El Diario, , 07-06-2019

El ministro del Interior, Fernando Grande – Marlaska, defendió hoy el funcionamiento de los ingresos en los Centros de Internamiento de Extranjeros (CIE) en España, en respuesta al último informe del Servicio Jesuita a Migrantes, que denunciaba una supuesta “discriminación de origen” en el sistema.

Grande – Marlaska explicó a su llegada a un Consejo de titulares europeos del Interior que el ingreso en los CIE se produce siempre tras una resolución judicial, dictada sobre personas de las que “existe razonablemente una creencia de que van a poder ser expulsados en los tiempos legalmente establecidos, en los sesenta días”.

El ministro subrayó que “esa es la cuestión y lo determinante del ingreso en un CIE o de la pretensión por parte de las Fuerzas y Cuerpos de Seguridad del Estado, de la Policía Nacional, de petición a la autoridad judicial para que autorice ese ingreso”.

Recordó asimismo que ese criterio “es además uno de los principios del propio Tribunal de Justicia de la Unión en materia de estudio de la devolución: que sean ingresados únicamente aquellos sobre los que exista un pronóstico de que van a ser devueltos en el plazo legal realmente, no es ingresar por ingresar”.

Por otra parte, recordó que “todas las personas que son objeto de expulsión no son personas a las que se les impute ninguna comisión de ningún delito”.

El informe del Servicio Jesuita a Migrantes, presentado este jueves, desveló que en 2018 dos tercios de las personas internadas procedían de Marruecos y de Argelia, más fáciles de devolver a sus países de origen que los subsaharianos sobre la base de los acuerdos de readmisión existentes.

El ministro explicó, por otra parte, que España respalda la reforma de la Directiva europea de Retorno, sobre la que los titulares europeos tratarán hoy de llegar a un acuerdo parcial.

“Su reforma es uno de los objetivos principales en el marco de la reforma de todo lo que es la política migratoria”, dijo el ministro, que añadió que España está “absolutamente por el acuerdo” en ese ámbito.

No obstante, reconoció que la propuesta plantea a España ciertas cuestiones, más técnicas que políticas, en relación con “los plazos mínimos y máximos que se establecen de internamiento al objeto de la devolución, de tres meses que serían 90 días y un máximo de seis meses”.

Asimismo, mencionó “alguna modificación” en materia de recursos internos a las resoluciones de retorno que conllevaría “unas reformas importantes en nuestra legislación interna en cuanto a tutela judicial efectiva”.

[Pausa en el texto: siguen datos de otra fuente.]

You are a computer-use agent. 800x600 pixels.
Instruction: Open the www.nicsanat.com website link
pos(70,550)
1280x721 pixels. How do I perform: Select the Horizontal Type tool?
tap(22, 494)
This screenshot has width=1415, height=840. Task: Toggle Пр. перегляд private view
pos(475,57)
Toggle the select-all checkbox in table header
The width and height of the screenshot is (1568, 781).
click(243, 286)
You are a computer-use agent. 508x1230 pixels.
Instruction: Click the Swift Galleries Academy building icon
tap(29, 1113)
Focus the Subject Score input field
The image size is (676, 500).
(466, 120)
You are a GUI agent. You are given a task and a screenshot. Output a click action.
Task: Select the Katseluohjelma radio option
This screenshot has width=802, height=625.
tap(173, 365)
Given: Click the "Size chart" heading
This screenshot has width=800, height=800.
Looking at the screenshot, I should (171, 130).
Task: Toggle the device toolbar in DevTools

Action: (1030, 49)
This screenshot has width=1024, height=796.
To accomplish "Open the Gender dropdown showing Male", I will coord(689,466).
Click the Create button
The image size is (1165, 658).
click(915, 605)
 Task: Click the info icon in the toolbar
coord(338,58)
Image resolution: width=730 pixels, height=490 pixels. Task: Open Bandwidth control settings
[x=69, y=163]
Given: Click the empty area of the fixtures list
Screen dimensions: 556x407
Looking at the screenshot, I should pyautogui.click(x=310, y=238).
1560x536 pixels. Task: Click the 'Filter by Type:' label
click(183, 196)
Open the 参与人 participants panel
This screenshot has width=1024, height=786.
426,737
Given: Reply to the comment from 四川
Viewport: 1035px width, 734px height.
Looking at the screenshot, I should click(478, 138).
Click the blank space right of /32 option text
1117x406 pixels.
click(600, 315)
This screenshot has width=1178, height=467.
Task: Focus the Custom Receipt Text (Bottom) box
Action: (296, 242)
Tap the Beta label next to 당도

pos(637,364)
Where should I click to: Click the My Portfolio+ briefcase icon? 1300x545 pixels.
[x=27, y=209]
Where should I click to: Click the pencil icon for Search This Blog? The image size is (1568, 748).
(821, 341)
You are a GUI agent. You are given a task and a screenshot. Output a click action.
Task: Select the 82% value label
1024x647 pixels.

Subrayó asimismo que “hablar de retorno es también hablar de acuerdo con los países de origen”, que deben "reconocer a las personas que van a ser devueltas, “sobre las que se establece la expulsión por situación de irregularidad, y porque no se ha entendido o estimado que fueran susceptibles de protección internacional”.

El ministro añadió que “en esos términos hay que contar con la colaboración de los países de origen” ya que de lo contrario “poco retorno efectivo va a tener lugar”.